It’s a known fact that humans are heavily influenced by colour – it affects the way we feel and our perception of the world around us. So it stands to reason that colour is added to anything we humans want to make attractive; our clothes, our homes, our food, and even ourselves. Our cosmetics help us brighten or lighten; many women wouldn’t leave the house without adding a spot of colour to their lips, cheeks and eyes. Some cultures bleach skin, others prefer fake tan, and it seems women the world over are obsessed with tweaking our own ‘colours’ to suit our beauty ideals.
Here at Alexami, we love the fact that women can express themselves and feel more attractive just by adding a touch of colour via their makeup, hair and clothes. But we’re not as enthusiastic about the potential hidden dangers of some colourants that are commonly added to many cosmetics.
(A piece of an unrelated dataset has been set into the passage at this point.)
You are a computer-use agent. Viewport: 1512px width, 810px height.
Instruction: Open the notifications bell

To give you a bit of background, here’s a rundown on colourants found in makeup. Cosmetic colourants are classified as either organic or inorganic. While you’d think organic colours would be the safest, they were actually originally called “coal tar” because they were derived from coal sources. Nowadays most so-called ‘organic’ colourants are synthetic. Confusing huh?
Inorganic colorants on the other hand are composed of insoluble metallic compounds derived from natural sources (e.g. china clay, carbon deposits), or are synthesized. Inorganic colours aren’t thought to pose the same kinds of health risks as organic colours, so don’t require certification. However inorganic colorants aren’t available in the same range of shades that organic offers, which is one of their drawbacks. In addition to inorganic colours, natural materials used to colour cosmetics, like carrot oil, beet extract and henna, are also considered ‘safe’ and are exempt from classification.
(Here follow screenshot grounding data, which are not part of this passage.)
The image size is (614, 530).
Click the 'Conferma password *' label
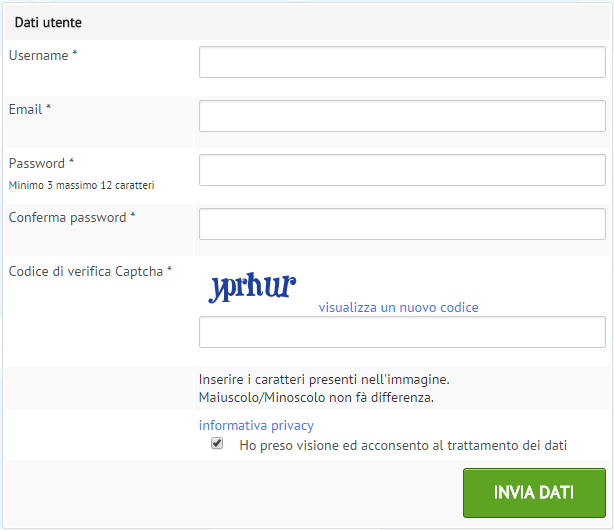pos(72,217)
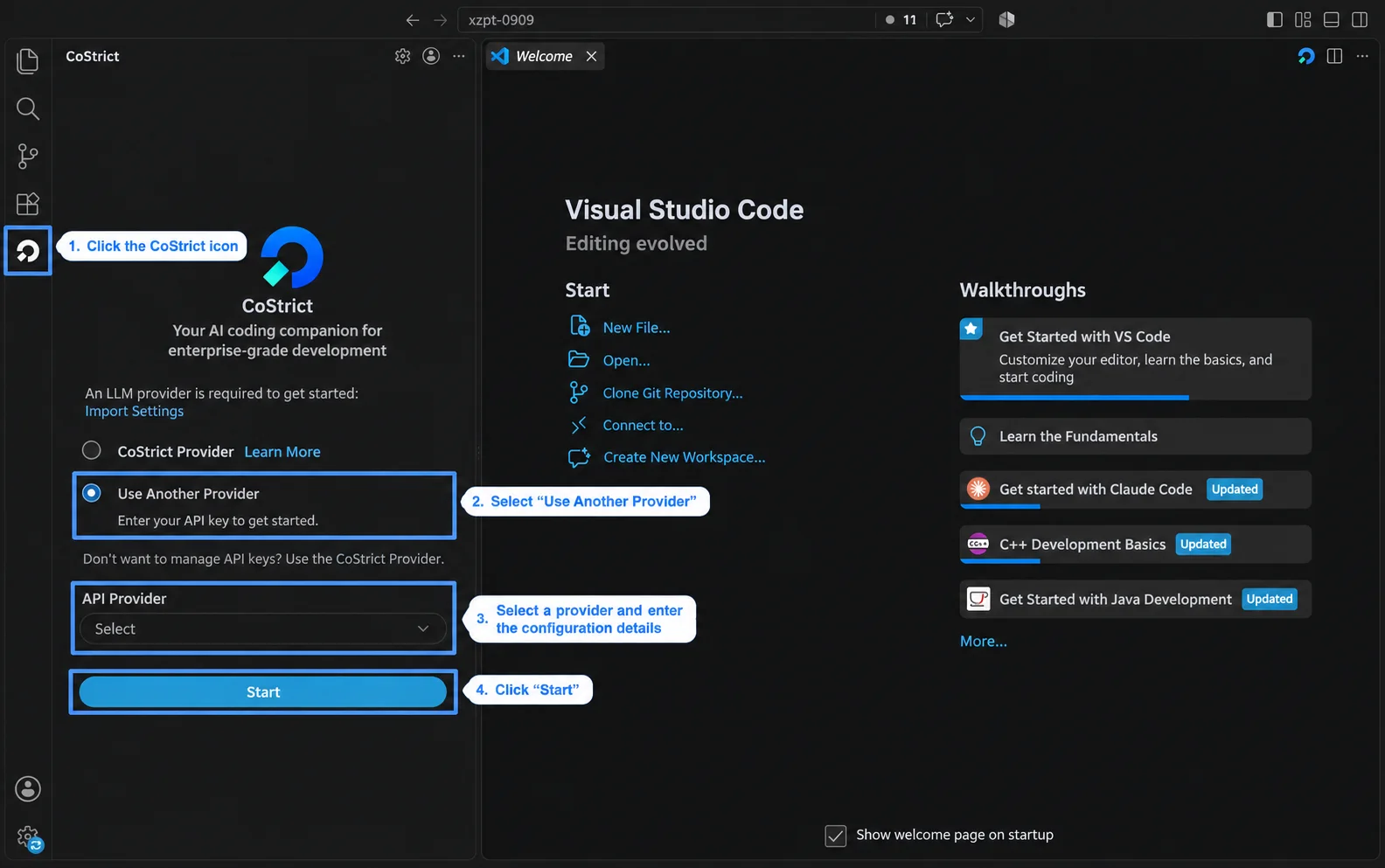Open the Manage gear in activity bar
The height and width of the screenshot is (868, 1385).
coord(28,837)
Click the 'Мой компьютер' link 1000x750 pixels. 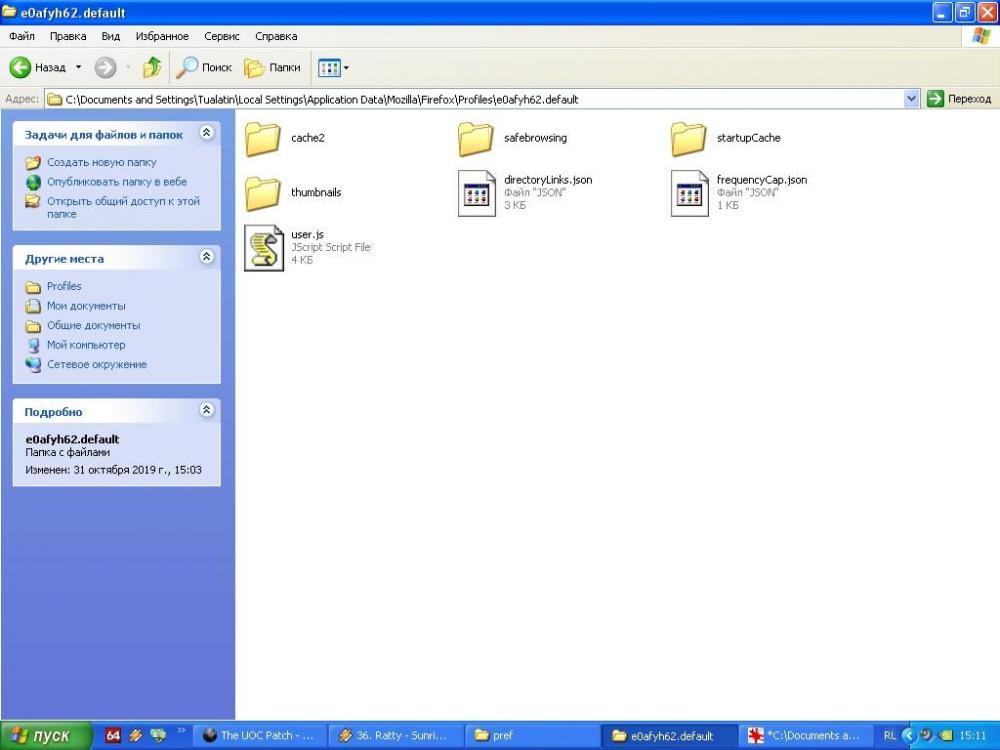coord(86,345)
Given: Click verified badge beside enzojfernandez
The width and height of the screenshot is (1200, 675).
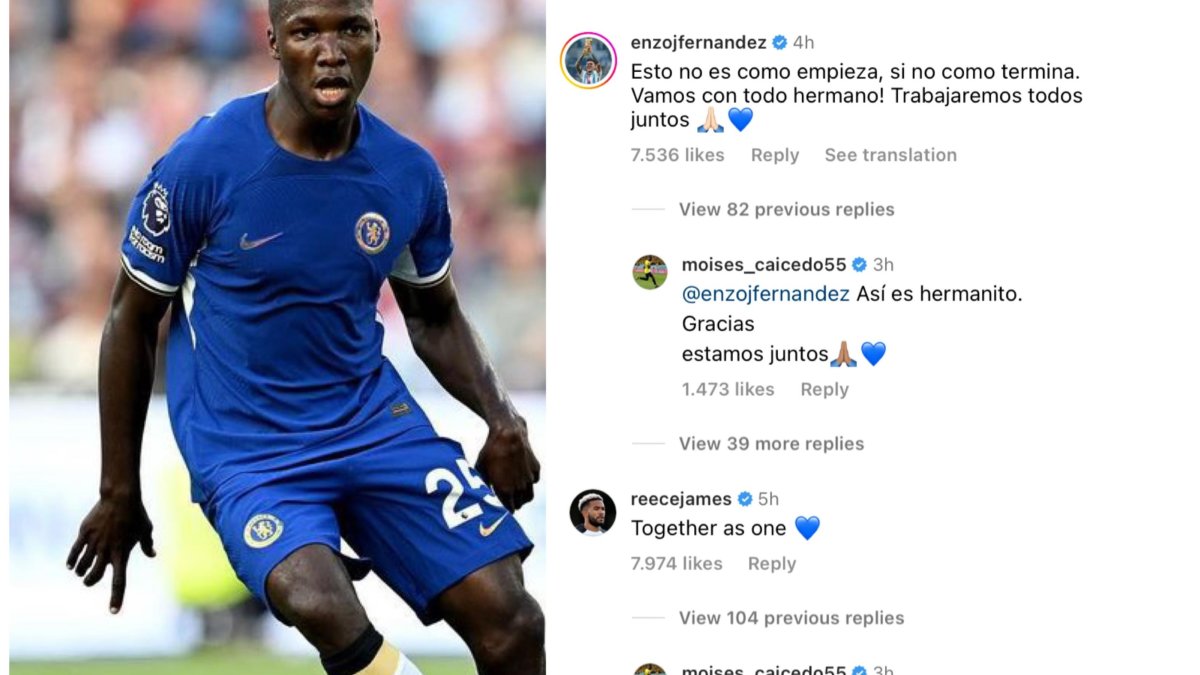Looking at the screenshot, I should 778,43.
In Australia, organic colour additives are certified depending on their use. Cosmetic-grade dyes are labeled D&C, meaning they are approved for use in drugs and cosmetics. FD&C dyes are approved for food as well as drugs and cosmetics. As you’d expect, this means they are rigorously tested, however the certification of D&C and FD&C colours doesn’t always address potential effects they may have with prolonged exposure. For example, many D&C and FD&C colours have been linked to allergic reactions, skin irritations, nervous system toxicity, reproductive system disruption and even cancer.For example coal-tar-based dyes such as FD&C Blue 1, most commonly found in toothpaste, and FD&C Green 3, commonly found in mouthwash, have been found to be carcinogenic in animal studies when injected under skin. Synthetically-enhanced colours may also contain heavy metal salts which can penetrate into the skin.
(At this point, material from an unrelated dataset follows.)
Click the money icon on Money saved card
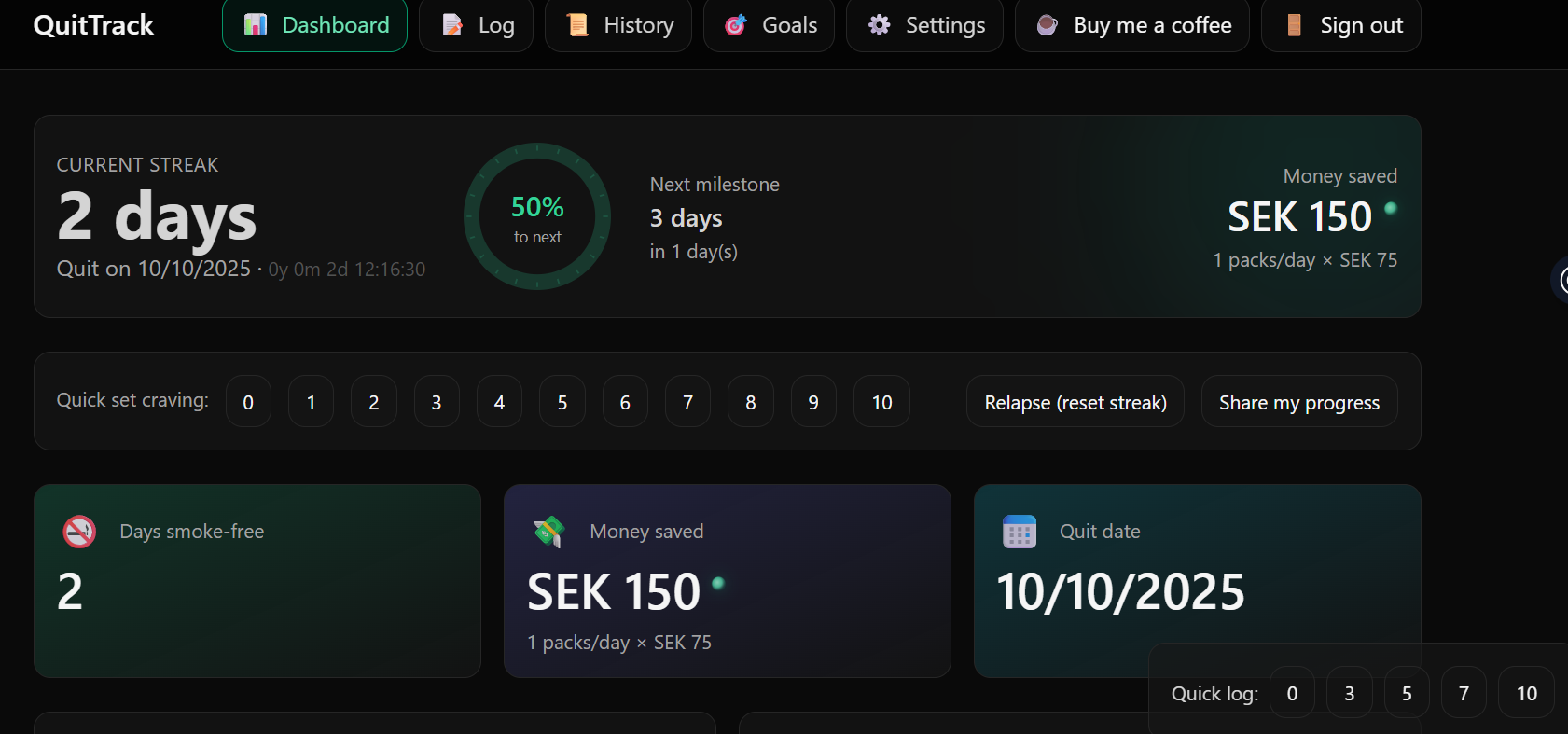The height and width of the screenshot is (734, 1568). click(549, 532)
It’s for this reason that many FC&C and D&C colours have been banned or withdrawn in some countries. Due to health risks only a handful of these colour additives are still permitted, but it’s still a topic of hot debate. There’s a lot of opponents who would like to see the regulators take more consideration about the fact whatever you put on your skin is absorbed into your bloodstream. For example additives like FDC red 4, FDC red 1, or food red 1 are banned in food in some countries, but can still be used in cosmetics. D&C colours are also allowed twice as much of the toxic lead and arsenic as FD&C colours.
Although many manufacturers have started phasing out FD&C and D&C colours altogether, the reason why they’re still commonly found in foods and cosmetics is because their colours are generally more stable and consistent than natural dyes, easier to source and inexpensive. So since they’re still so commonly used this means it’s a case of buyer beware.
So how do you spot whether FD&C or D&C colours are being used in your beauty products? Look for the letter FD&C or D&C followed by a number, like Red No 1. Also note that often D&C and FD&C are left off the label, so instead you’ll see the colour listed like “Blue 1 Lake.”
If you aren’t able to avoid them all, it’s best to at least steer clear of these commonly listed troublemakers:
• Orange 5• Orange 5 Lake • Red 1• Red 3• Red 4• Red 6• Red 6 Lake• Red 7 Lake• Red 21• Red 21 Lake• Red 27• Red 27 Lake• Red 30 Lake• Red 33 Lake • Blue 1 Lake• Blue 2• Green 3• Yellow 5 Lake• Yellow 6 Lake•
While most mineral cosmetics are free from FD&C and D&C colours, they are sometimes used to change the pigment of mica. Alexami DOES NOT use any mica that have been coated or mixed with FD&C or D&C colours.